EXERCISE INSTRUCTIONS:
Your response should consist of one number, the count of lines below that contain "agent".

DATASET:
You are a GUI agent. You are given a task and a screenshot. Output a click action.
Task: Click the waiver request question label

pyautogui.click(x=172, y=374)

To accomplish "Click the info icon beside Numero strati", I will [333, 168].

--

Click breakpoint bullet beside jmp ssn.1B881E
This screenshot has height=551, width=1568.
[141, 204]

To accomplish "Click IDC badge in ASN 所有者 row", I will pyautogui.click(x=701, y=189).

* * *

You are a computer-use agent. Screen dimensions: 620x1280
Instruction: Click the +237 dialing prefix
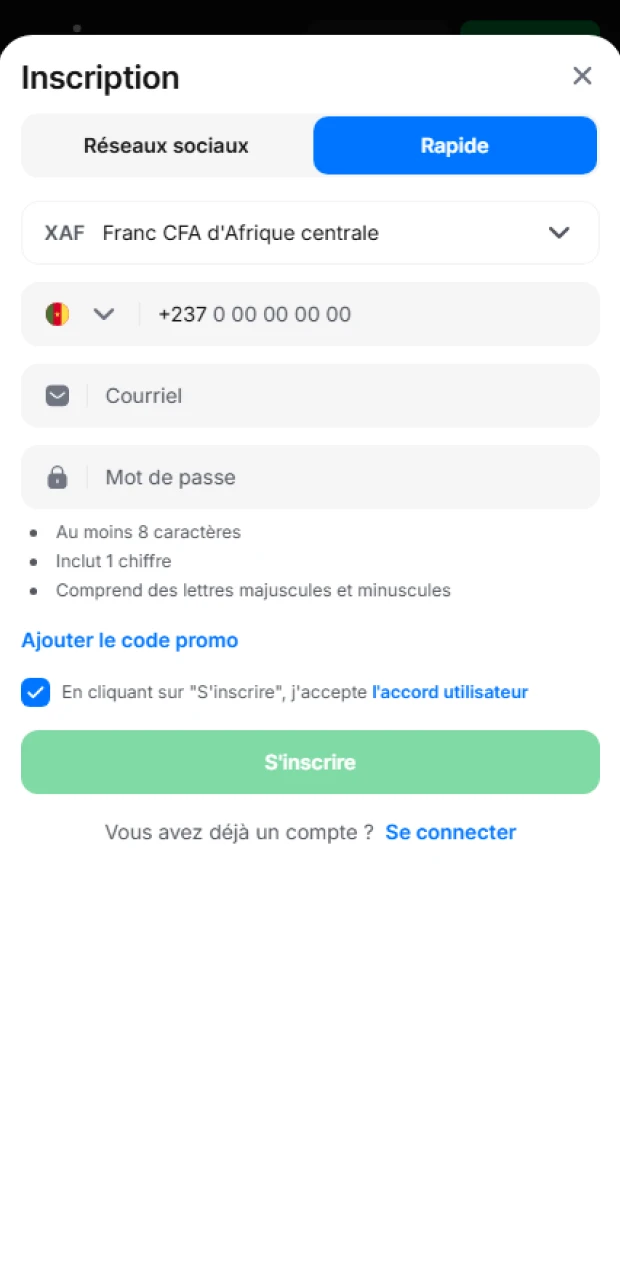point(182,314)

SOLUTION TO THE EXERCISE:
2